SAN BENEDETTO DEL TRONTO – È un film documentario, in cui il regista Davide Ferrario con lo scrittore Marco Belpoliti – dopo più di sessant’ anni – ripercorrono lo stesso itinerario di Primo Levi da Auschwitz a Torino, attraversando Polonia, Bielorussia, Ucraina, Moldavia, Romania, Ungheria, Slovacchia, Austria e Germania dell’Europa postcomunista.

Il Cineforum Buster Keaton lo ripropone giovedì 19 aprile, ore 21,30, al Cinema Calabresi di San Benedetto del Tronto in collaborazione con la Consulta comunale immigrati.

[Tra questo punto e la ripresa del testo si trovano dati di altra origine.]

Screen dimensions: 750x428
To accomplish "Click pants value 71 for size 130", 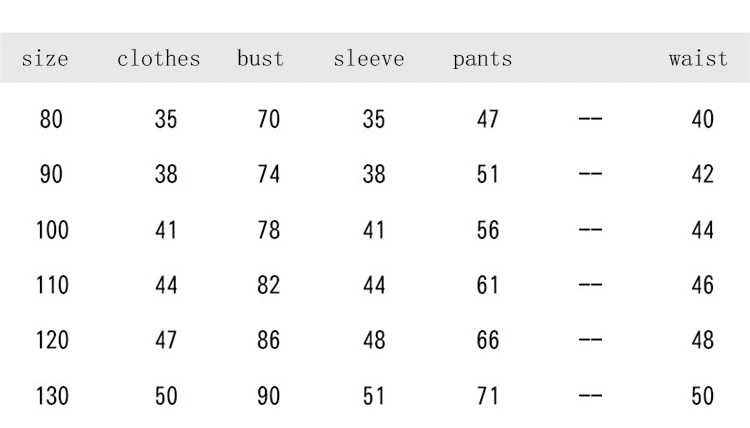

Primo Levi aveva raccontato la sua triste odissea nel libro La tregua trasportato poi sul grande schermo dal regista Francesco Rosi. Ma il lavoro di Davide Ferrario non è una ricostruzione oggettiva del viaggio di Primo levi. Con una particolare tecnica di “straniamento”, gli stessi luoghi sono rappresentati nella quotidianità attuale, registrando la povertà ed il degrado dopo la caduta del comunismo. Un percorso tutt’altro che cambiato dalle descrizioni di Levi, ma anche con giovani che imitano modelli occidentali e le tante persone costrette ad emigrare dai loro Paesi.

La voce fuoricampo di Umberto Orsini recita le parole di Primo Levi su sequenze ed immagini che apparentemente non coincidono e che sono il risultato di una elaborazione di materiale di repertorio e di altro materiale girato dal regista.